Minimum Knight Moves on a Chessboard

You are given an \( n\times m \) chessboard and a knight located at the position \( (x, y) \). The knight moves as in classical chess: in an L-shape, i.e., two cells in one direction and one cell in the perpendicular direction. Your task is to compute the minimum number of moves required for the knight to reach every cell on the board starting from \( (x, y) \). Output the results as a matrix where the element at the \( i^{th} \) row and \( j^{th} \) column represents the minimum number of moves required to move from \( (x, y) \) to \( (i, j) \).

The knight's possible moves are given by the following offsets in \( \LaTeX \) format:

[ {(2,1), (2,-1), (-2,1), (-2,-1), (1,2), (1,-2), (-1,2), (-1,-2)} ]

inputFormat

The input consists of two lines:

1. The first line contains two integers \( n \) and \( m \) representing the number of rows and columns of the chessboard.
2. The second line contains two integers \( x \) and \( y \) representing the starting position of the knight.
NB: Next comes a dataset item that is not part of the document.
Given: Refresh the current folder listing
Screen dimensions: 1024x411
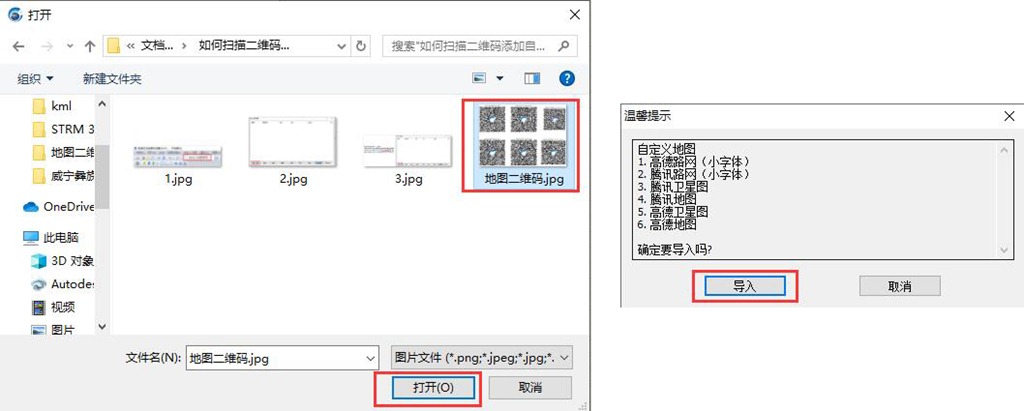Looking at the screenshot, I should pos(361,46).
The board positions are 1-indexed.

outputFormat

Output \( n \) lines, each containing \( m \) space-separated integers. The integer in the \( i^{th} \) row and \( j^{th} \) column should be the minimum number of moves required for the knight to reach position \( (i, j) \) from the starting position \( (x, y) \).

sample

3 3
2 2

2 1 2
1 0 1
2 1 2